What this task involves. Your task is to return all of the records exactly, minus any images.

Raw data.

□ □ □ □ □

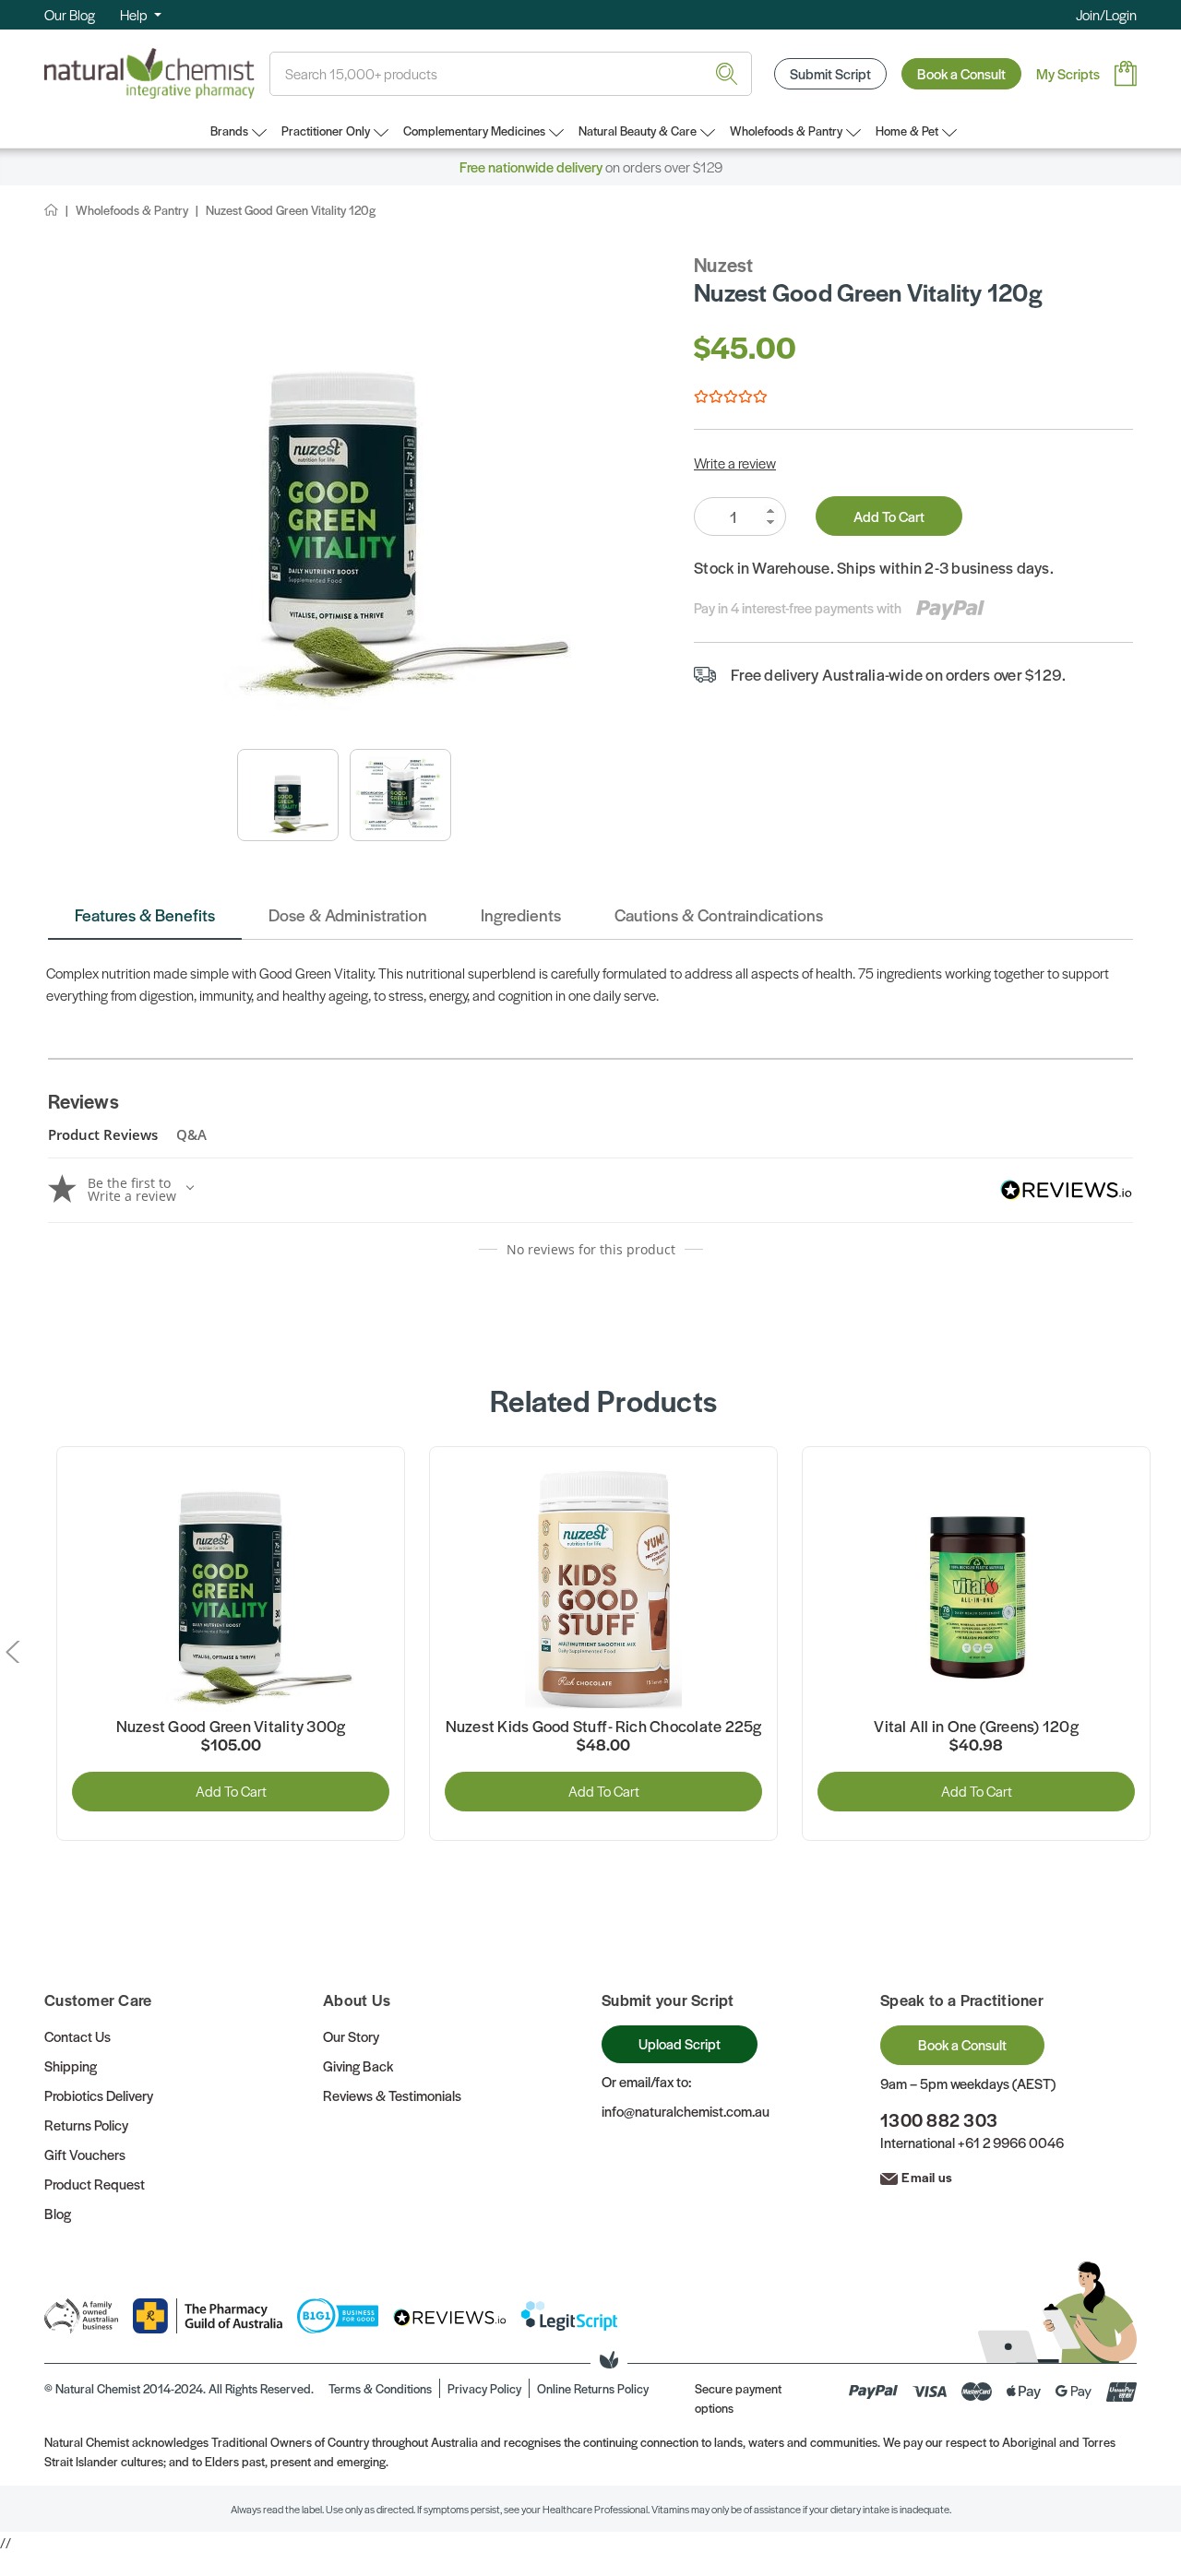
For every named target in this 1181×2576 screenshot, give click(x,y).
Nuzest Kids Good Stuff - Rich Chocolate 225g (604, 1726)
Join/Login (1106, 14)
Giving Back (358, 2065)
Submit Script (830, 73)
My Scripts (1068, 73)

□ □ □ □ □

Task result.
For every named target in this 1181×2576 screenshot, give click(x,y).
Nuzest Kids Good Stuff - Rich Chocolate 225g (604, 1726)
Join/Login (1106, 14)
Giving Back (358, 2065)
Submit Script (830, 73)
My Scripts (1068, 73)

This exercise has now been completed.